> What you are asked to do:
Please copy the records from the line with "Screen dimensions: 297x198" to the line with "This screenshot has height=208, width=328.", swapping "yellow" for "green" and keeping everything else the same.

─── Stored data ───

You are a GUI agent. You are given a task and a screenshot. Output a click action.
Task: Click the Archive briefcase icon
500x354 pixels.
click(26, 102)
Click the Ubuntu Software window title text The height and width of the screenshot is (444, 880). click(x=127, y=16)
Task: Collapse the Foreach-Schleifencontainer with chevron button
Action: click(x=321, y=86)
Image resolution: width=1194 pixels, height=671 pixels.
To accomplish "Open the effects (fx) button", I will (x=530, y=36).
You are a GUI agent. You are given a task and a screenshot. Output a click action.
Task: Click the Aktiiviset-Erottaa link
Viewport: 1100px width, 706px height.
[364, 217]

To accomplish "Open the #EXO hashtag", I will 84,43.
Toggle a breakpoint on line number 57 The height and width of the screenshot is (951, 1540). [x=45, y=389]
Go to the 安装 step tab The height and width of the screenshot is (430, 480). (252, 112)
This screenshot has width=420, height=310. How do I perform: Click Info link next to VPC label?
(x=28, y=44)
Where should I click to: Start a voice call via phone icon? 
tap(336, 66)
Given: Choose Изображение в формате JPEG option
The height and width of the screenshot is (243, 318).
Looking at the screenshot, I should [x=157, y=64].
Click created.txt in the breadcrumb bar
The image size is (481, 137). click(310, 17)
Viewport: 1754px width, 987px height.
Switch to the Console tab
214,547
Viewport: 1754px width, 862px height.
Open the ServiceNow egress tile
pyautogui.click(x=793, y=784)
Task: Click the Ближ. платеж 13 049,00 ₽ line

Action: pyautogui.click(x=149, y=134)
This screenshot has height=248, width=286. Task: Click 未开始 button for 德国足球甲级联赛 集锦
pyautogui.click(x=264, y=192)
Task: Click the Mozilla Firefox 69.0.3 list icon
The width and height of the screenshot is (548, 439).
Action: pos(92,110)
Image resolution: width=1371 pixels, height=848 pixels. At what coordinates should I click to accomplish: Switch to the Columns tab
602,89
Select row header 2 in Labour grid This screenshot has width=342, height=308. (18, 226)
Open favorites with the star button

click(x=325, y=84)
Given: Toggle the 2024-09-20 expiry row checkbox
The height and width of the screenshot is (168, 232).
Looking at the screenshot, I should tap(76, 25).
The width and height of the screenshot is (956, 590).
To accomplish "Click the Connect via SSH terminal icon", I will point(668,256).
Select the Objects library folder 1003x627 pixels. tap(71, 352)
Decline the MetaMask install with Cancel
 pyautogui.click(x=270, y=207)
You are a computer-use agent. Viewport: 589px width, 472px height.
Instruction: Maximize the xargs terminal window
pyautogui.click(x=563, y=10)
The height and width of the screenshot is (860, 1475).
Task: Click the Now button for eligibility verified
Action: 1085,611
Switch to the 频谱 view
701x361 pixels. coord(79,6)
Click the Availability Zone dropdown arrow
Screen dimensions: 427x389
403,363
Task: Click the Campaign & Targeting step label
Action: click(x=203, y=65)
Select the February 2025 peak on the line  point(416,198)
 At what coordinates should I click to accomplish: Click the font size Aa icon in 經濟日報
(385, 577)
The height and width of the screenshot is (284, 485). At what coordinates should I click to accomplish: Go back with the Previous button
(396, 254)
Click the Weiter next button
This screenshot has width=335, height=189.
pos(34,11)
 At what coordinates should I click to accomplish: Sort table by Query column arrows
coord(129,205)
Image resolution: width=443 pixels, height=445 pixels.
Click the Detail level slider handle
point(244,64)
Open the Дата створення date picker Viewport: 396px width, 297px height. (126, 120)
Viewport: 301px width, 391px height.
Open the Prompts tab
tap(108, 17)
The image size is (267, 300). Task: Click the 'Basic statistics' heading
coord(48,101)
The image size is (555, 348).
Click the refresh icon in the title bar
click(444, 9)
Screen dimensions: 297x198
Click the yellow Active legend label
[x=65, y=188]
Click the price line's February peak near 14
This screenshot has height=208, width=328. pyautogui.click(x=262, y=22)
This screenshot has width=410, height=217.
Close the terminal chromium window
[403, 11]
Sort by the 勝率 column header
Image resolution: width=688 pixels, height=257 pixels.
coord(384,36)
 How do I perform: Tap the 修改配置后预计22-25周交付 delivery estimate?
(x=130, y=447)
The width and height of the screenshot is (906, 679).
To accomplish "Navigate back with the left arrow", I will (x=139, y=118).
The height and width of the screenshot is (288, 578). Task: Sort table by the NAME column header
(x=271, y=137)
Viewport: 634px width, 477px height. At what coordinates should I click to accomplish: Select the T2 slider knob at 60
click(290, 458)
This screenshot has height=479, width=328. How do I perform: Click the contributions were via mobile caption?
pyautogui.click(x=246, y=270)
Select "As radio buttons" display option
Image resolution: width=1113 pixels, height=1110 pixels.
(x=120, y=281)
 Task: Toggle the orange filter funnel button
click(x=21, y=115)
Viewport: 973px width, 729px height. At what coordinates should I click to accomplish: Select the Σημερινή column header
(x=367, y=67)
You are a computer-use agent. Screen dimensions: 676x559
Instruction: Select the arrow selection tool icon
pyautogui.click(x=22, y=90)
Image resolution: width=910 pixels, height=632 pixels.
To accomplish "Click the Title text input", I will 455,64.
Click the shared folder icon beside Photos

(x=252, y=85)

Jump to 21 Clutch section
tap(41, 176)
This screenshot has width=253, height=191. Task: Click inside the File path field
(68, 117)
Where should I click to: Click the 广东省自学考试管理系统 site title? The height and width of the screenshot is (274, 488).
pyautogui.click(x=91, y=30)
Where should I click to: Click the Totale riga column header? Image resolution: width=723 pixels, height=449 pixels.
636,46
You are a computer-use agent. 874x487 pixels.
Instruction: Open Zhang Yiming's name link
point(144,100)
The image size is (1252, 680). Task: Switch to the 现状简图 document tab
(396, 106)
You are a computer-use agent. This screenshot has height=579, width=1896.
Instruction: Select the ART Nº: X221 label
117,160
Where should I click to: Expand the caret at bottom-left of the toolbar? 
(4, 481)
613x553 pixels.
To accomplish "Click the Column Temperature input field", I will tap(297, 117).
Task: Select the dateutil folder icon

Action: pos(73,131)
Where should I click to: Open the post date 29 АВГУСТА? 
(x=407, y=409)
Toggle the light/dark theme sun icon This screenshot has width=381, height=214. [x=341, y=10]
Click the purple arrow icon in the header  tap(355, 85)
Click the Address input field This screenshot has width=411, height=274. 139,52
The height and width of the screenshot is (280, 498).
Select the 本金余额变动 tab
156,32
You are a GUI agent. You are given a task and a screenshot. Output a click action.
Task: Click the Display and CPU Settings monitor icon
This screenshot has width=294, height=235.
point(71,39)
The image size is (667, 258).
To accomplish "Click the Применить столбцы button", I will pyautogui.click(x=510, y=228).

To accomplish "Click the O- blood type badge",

───

> Response:
Screen dimensions: 297x198
Click the green Active legend label
[x=65, y=188]
Click the price line's February peak near 14
This screenshot has height=208, width=328. pyautogui.click(x=262, y=22)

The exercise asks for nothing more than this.